There is a relation between the entity comorbidity (the subject) and the entity risk (the object) which is mediated by the verb increase (the predicate). We informally represent such a relation as comorbidity-increase-risk.
Besides capturing standard direct syntactic relations, AsI-Health uses Natural Language Processing techniques to capture relations that might be hidden by syntax. For instance the relation comorbidity-increase-risk could have been extracted from
The risk was increased by comorbidities.
Comorbidities, which increase the risk, where observed…
The same NLP techniques are applied to generalize over semantic relations that are not strictly equivalent. For instance sentences such as
The risk will be increased by comorbidities
”Comorbidities should increase the risk.
are not equivalent to our initial sentence, still, for the sake of generality, AsI-Health treat then in the same way (i.e. it extracts comorbidity-increase-risk). We are aware of the fact that in some situation this might be an oversimplification, but for the time being we prefer to favor high retrieval to high precision: indeed behind AsI-Health there is always an expert able to make the distinction between the different nuances. In the future we are likely to deal with these aspects in terms of features, such as modality, tens, etc.
Negation, on the contrary, is dealt this directly by changing the relation name. So
Comorbidities do not increase the risk.
will become something as comorbidity-increase_not-risk.
Finally, we would like to point out the fact that arguments of relations are not always nominal in nature, even though this is the most frequent case. In complex sentences such as
We believe that comorbidities will significantly increase the death risk
we will have (at least) two relations, namely comorbidity-increase-risk and we-believe-increase. Of course we are aware of the fact that this is a poor treatment of intensional contexts, but for the time being this is what we can do to deal with such a complex topic. In the future we hope to be able to cope with the phenomenon either via reification or via featurization.
Of course semantic relations are expressed also by preposition, as in:
SARS-CoV-2 uses the same receptor for host cell entry.
In general the correct representation of this sentence would be something like “There is an action of SARS-CoV-2 using a receptor and this action is for entering host cell”. Such a logical representation would however be too complex to be represented in the current data model and would require a sophisticated query language to be retrieved.
We decided therefore to make use of pseudo-relations and transform the above sentence in something like SARS_CoV_2-use-receptor and SARS_CoV_2-use_for-entry. The representation is redundant but it allows dealing with prepositional relations in exactly the same way as standard subject-object relations (notice that in the representation of triples the dash (-) represents the separator between subject, predicate and object, whereas the underscore (_) represent group of words grouped together in a single logical token.
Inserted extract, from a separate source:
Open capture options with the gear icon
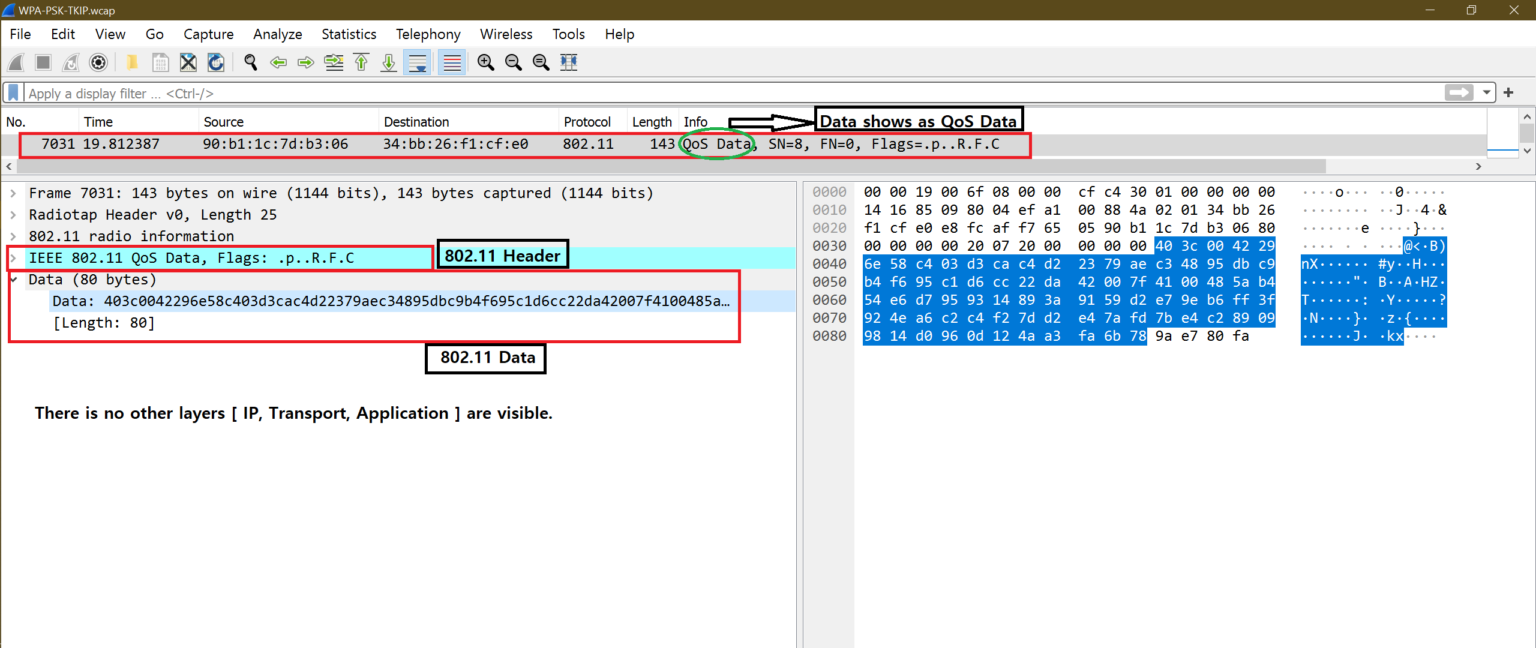The image size is (1536, 648). pyautogui.click(x=97, y=62)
Partial relations are relations where either the subject or the object is absent. This might because one of them was really absent as in:
The contagion rate was reduced significantly.
In other cases the link is difficult to capture as in:
The contagion rate was reduced significantly but in order to be stopped by the current measures a different control system should be deployed…
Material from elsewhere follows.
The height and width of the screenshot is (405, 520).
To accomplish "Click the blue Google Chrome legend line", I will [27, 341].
Where it is clear the logical object of stop is rate but we can currently only extract something like measure-stop.
Finally we can have uncomplete relations due to parsing errors (missed identification of subject/object)
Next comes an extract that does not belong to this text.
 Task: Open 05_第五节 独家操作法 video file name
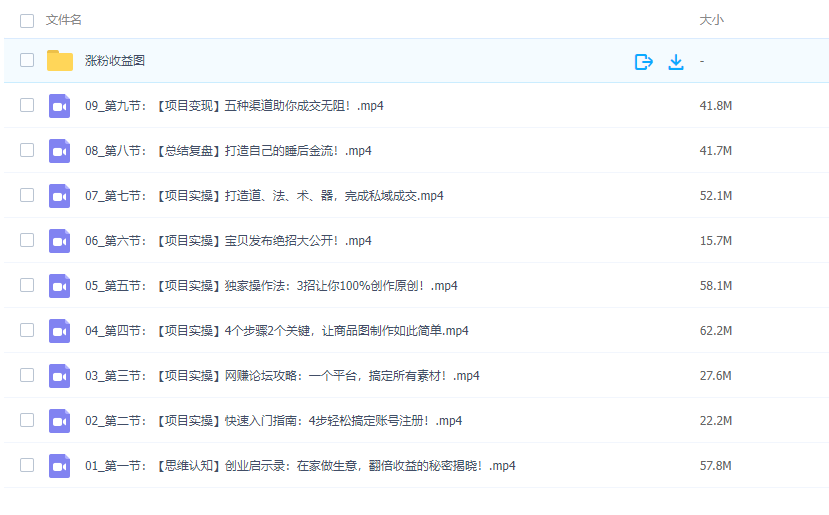[271, 286]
We decided to keep these binary relations as they might allow the identification of useful pieces of information, despite of the fact the information is not complete.
In AsI-Health we will call “nominals” expressions occurring as subjects or objects. A crucial point in open information extraction is “to which degree of specificity should my nominals be represented?”. Let’s take a sentence such as:
Most patients had visited or worked in a seafood wholesale market in Wuhan.
Consider the relation whose predicate is visiting. Should the object be “market”, “wholesale market” or “seafood wholesale market”? There is no clear-cut answer. Of course in logical terms we should have a set of atomic predicates representing something as “patients visited a market and the market is of type wholesale and the market is of seafood”. As in the case of prepositional relations, however, this representation would be too complex for our model and difficult to query. We decided therefore to “explode” (or “unpack”) the nominals and to keep them all. Some of the relations extracted from the above sentence would therefore be:
|patients||visit||seafood wholesale market
With these triples the researcher is able to refine her search and ask, for instance “how many times papers report that future patients visited a market”. However if she is rather interested in retrieving information about future patients visiting seafood market, our “unpacked” representation would equally provide answers.
Of course when “unpacking” is applied both to the subject and to the object we end up with a number of relations which is the Cartesian product of the unpacking results of the two. This is one of the reasons why in AsI-Health there are so many relations and why we had to rely on a rather powerful and scalable backend, i.e. ElasticSearch.